# Bristol and SW Vs Wales - A peace conference on Neutral Soil



## King Biscuit Time (Apr 12, 2006)

After many nights of RSI and bloodshed, the war between Wales and the SW of England has reached its bloody conclusion.

Following Bristol and SW's achieving 10,000 of posts, the war is over.

I propose a peace conference pronto before any more lives are lost.

If you Northerners will play hosts, invitaions will be sent to delegates from both sides.


----------



## DaveCinzano (Apr 12, 2006)

the first thing to sort out is the executions.

we plan fair trials, to be followed by lots of fair executions


----------



## Belushi (Apr 12, 2006)

I'm not surrendering to the Yokels!


----------



## ddraig (Apr 12, 2006)

heads for the hills!

i'll never surrender ya hear!


----------



## Belushi (Apr 12, 2006)

King Biscuit Time this morning


----------



## Col_Buendia (Apr 12, 2006)

bristle-krs said:
			
		

> the first thing to sort out is the executions.
> 
> we plan fair trials, to be followed by lots of fair executions



Neck shots or killed in the face?


----------



## djbombscare (Apr 12, 2006)

Let em run. . . they'll just die tired !!


----------



## Spion (Apr 12, 2006)

What the hell's this!? All you carrot crunchers, off our land - now!
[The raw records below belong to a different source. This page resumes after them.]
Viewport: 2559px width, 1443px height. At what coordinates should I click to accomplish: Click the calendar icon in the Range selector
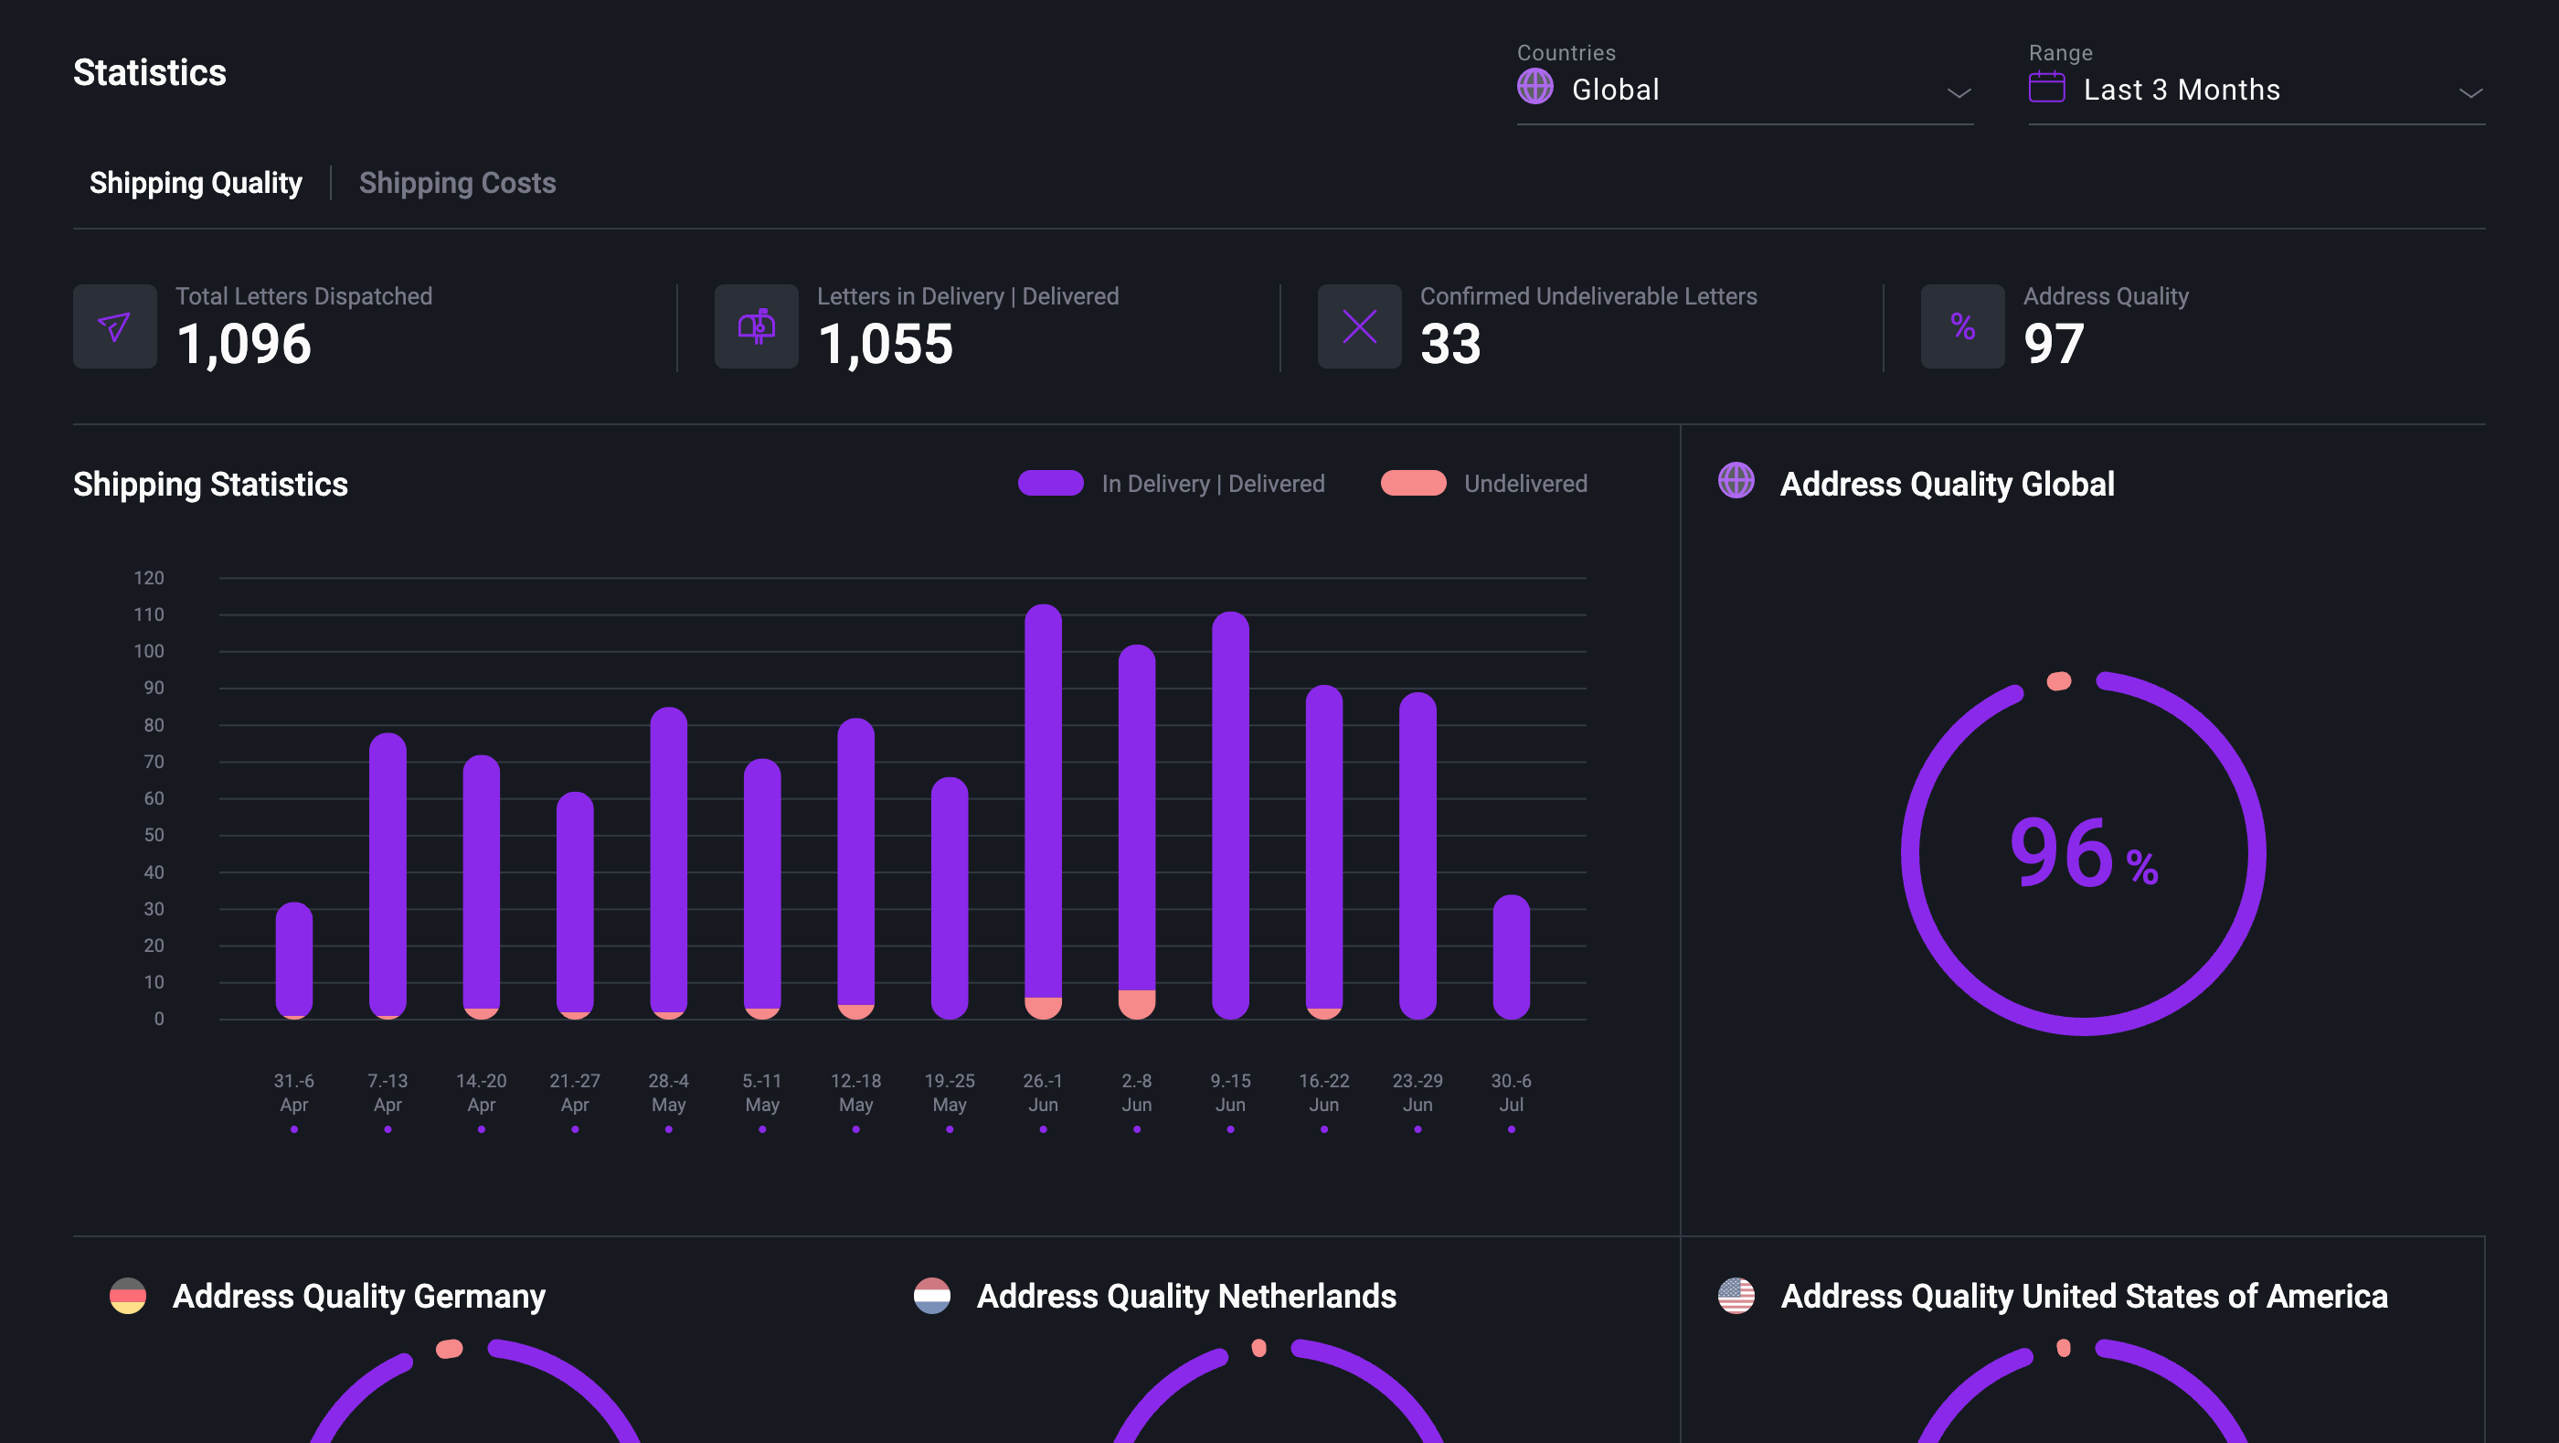click(2046, 88)
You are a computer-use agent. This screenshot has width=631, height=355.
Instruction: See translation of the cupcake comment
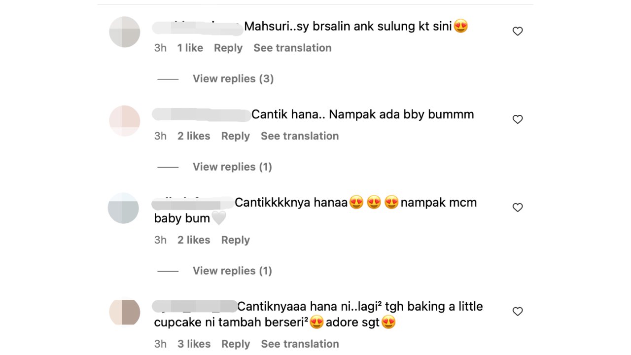click(300, 344)
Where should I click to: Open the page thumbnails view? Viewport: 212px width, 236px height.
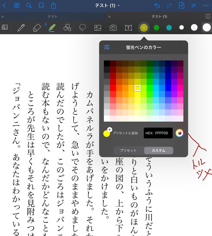(17, 5)
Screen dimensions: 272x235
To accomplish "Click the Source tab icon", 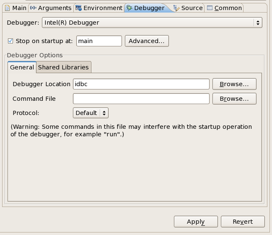I will point(176,8).
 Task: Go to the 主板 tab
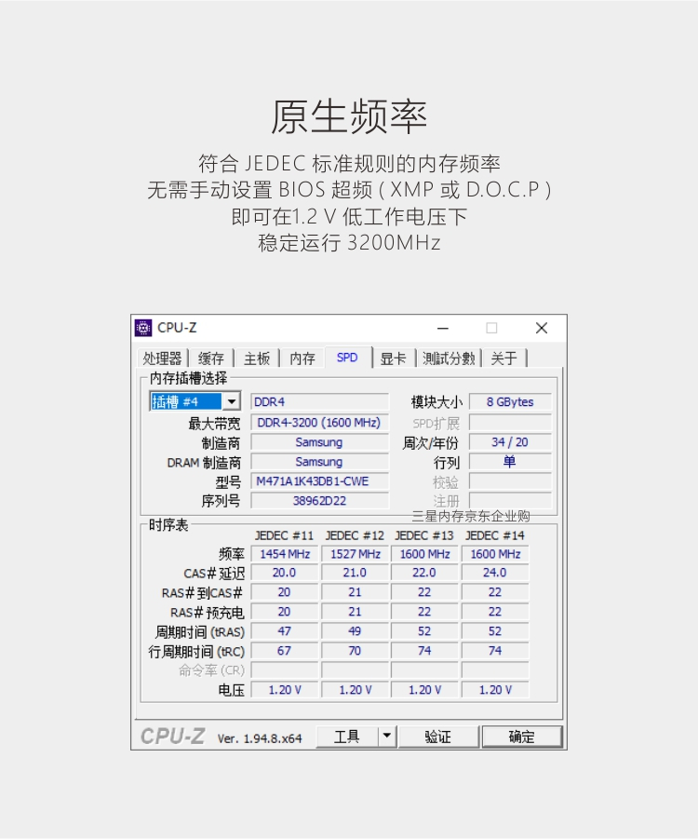(257, 358)
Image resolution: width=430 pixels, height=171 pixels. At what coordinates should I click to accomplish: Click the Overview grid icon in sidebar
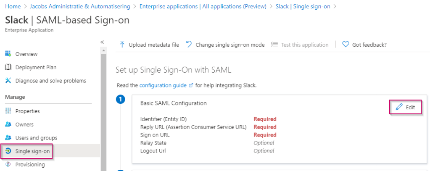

Or we'll send Mancs and Scousers to nick your stereo while you're out. And while they're doing that we'll keep you occupied by getting Yorkshire folk to bore you to death about the virtues of being tight-fisted and Geordies to bang on about exactly how marvellous their little city is.


----------



## Brockway (Apr 12, 2006)

I propose a 300 year campaign of guerilla warfare. Best check under your combine harvester each morning.


----------



## Fledgling (Apr 13, 2006)

North's better than them both combined, don't wanna be neutral, we'll take you both on and win.


----------



## JKKne (May 1, 2006)

Settled

Gods Country (The North) VS What he had left over when he'd done everything else (Wales And Bit of the South thats not London)


----------



## DaveCinzano (May 1, 2006)




----------



## Fledgling (May 2, 2006)

Belushi said:
			
		

> King Biscuit Time this morning



I have in my hand is a piece of......shit. 

Anyone see that, John Cleese!


----------